The therapy and recovery services we offer at Joseph House are tailored for a client’s individual journey and needs. To expand what we can offer our clients in their personal paths to recovery to healthy, full lives, our clinicians recently completed training in Truthought/Cognitive Behavioral Therapy (CBT).
Alicia Harter, associate director of Joseph House, shares details about the Truthought/CBT program and how it fits into Joseph House’s overall recovery and therapy services.
What is Truthought/Cognitive Behavior Therapy?
The principles of cognitive behavioral therapy can be implemented in one-on-one and group counseling sessions alike.
CBT is a therapeutic treatment that assists patients in understanding the thoughts and feelings that influence behaviors. CBT is commonly used to treat a wide range of disorders, to include phobias, addictions, depression and anxiety.
Through one-on-one and in group settings, we will be able to help clients break down, identify and understand what thoughts lead to what behaviors. Over time, we equip them with the skills to think differently and, therefore, behave differently.
Truthought is the curriculum provider through which our clinicians learned and will practice the CBT approach. The curriculum details the thinking barriers humans use that lead to negative behavior, as well as the tactics for positive thinking that lead to healthy behaviors.
How did the staff discover that there was a need for this approach at Joseph House?
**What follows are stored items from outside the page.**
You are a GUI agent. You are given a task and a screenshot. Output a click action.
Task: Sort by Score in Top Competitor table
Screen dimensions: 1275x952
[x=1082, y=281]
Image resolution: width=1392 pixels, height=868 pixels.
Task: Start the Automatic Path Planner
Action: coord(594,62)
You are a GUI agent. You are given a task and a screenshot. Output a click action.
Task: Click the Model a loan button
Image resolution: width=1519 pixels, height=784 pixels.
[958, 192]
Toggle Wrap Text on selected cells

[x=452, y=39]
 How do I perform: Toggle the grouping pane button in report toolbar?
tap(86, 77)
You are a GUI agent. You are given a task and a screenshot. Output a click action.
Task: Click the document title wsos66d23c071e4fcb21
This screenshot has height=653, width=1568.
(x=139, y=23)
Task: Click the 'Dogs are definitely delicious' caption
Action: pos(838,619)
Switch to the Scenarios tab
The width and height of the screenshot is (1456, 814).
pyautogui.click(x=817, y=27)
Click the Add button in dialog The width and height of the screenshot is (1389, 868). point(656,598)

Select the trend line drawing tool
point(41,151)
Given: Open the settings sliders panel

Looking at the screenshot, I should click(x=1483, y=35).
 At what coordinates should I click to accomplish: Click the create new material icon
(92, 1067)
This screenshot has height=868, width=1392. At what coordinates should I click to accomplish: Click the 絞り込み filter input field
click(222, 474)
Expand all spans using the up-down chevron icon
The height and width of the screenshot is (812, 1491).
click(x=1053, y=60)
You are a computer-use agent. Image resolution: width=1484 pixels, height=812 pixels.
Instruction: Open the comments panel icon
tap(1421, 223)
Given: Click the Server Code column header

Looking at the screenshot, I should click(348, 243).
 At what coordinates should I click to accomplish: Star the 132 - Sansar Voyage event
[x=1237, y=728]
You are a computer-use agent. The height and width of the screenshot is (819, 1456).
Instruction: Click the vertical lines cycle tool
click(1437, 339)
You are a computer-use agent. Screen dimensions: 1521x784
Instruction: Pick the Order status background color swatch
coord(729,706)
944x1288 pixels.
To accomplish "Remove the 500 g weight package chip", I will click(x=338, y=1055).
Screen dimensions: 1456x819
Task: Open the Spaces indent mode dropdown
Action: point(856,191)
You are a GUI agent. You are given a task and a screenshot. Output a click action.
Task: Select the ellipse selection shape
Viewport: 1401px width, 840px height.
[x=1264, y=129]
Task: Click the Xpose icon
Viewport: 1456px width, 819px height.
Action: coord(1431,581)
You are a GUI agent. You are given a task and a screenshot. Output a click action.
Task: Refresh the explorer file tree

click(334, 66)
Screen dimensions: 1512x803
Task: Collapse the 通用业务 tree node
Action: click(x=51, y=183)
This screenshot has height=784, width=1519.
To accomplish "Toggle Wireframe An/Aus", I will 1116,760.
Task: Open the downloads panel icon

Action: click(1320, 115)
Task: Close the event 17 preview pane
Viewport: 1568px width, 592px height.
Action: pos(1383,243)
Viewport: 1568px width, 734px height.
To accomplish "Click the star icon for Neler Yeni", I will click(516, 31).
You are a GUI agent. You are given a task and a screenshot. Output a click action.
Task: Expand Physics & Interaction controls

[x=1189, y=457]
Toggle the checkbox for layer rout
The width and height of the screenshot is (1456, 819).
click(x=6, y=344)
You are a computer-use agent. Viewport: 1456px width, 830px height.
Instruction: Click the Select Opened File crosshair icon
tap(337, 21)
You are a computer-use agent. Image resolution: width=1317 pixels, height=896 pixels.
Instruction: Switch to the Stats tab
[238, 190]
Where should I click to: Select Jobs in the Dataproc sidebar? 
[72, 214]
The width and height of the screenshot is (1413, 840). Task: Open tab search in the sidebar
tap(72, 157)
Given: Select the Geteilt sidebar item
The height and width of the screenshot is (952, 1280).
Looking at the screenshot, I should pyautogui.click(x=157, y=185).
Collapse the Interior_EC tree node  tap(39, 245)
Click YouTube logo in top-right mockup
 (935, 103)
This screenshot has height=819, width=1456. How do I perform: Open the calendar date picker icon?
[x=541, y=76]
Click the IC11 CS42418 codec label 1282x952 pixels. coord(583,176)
We are always evaluating and implementing different approaches that can benefit our clients. One of our newer clinicians had used the Truthought/CBT approach in a previous role similar to the work we do at Joseph House. After some research, we realized it aligned with much of what our clinicians already practice. It was a good fit to formally include the program in our services.
How will CBT work with a client?
We anticipate that CBT will be effective because it is all about the here and now. For those who are in counseling for addiction, typically it is not effective to talk about past trauma or early life, as the thinking and behaviors the client believes and practices are often urgent or embedded in their current life situation.
For example, a client may know that he’s doing something he’s not supposed to be doing. The negative thinking that can perpetuate that behavior could be, “I don’t want to be a snitch,” or “I don’t want to get into trouble.” In counseling sessions, we pare that sequence of thoughts down so the client can identify and call out what thinking barrier he might be using in a certain moment. That helps us work together to correct that thought pattern, leading to healthy behavior.
We also can address it backward, starting with an action and tracing it to the initial thought. An example action may be someone picking up the phone to contact a drug dealer. We can work backward in the sequence to identify the trigger, such as feeling stressed or overwhelmed.
The CBT approach also helps with what we call the “land of absolutes.” These are the “always” and “never” phrases that a client may think, and therefore, believe about himself and then act on. A client may feel like he’ll “always” be an addict. Or that he has “never” felt like he’s belonged. We can help the client identify what thinking barrier or negative thinking technique is the root of that feeling, and help him learn a new thought pattern so he does not engage in a destructive behavior.
We are rolling out the program to clients in April. It will start in a group session where all counselors will be present with clients. They will then identify a group purpose, something done in group therapy in which everyone makes a promise to himself and each other. It serves as the creed, or common ground, for that group as they progress through counseling.
We plan to introduce CBT to inpatient clients, and extend its principles as clients advance into outpatient treatment.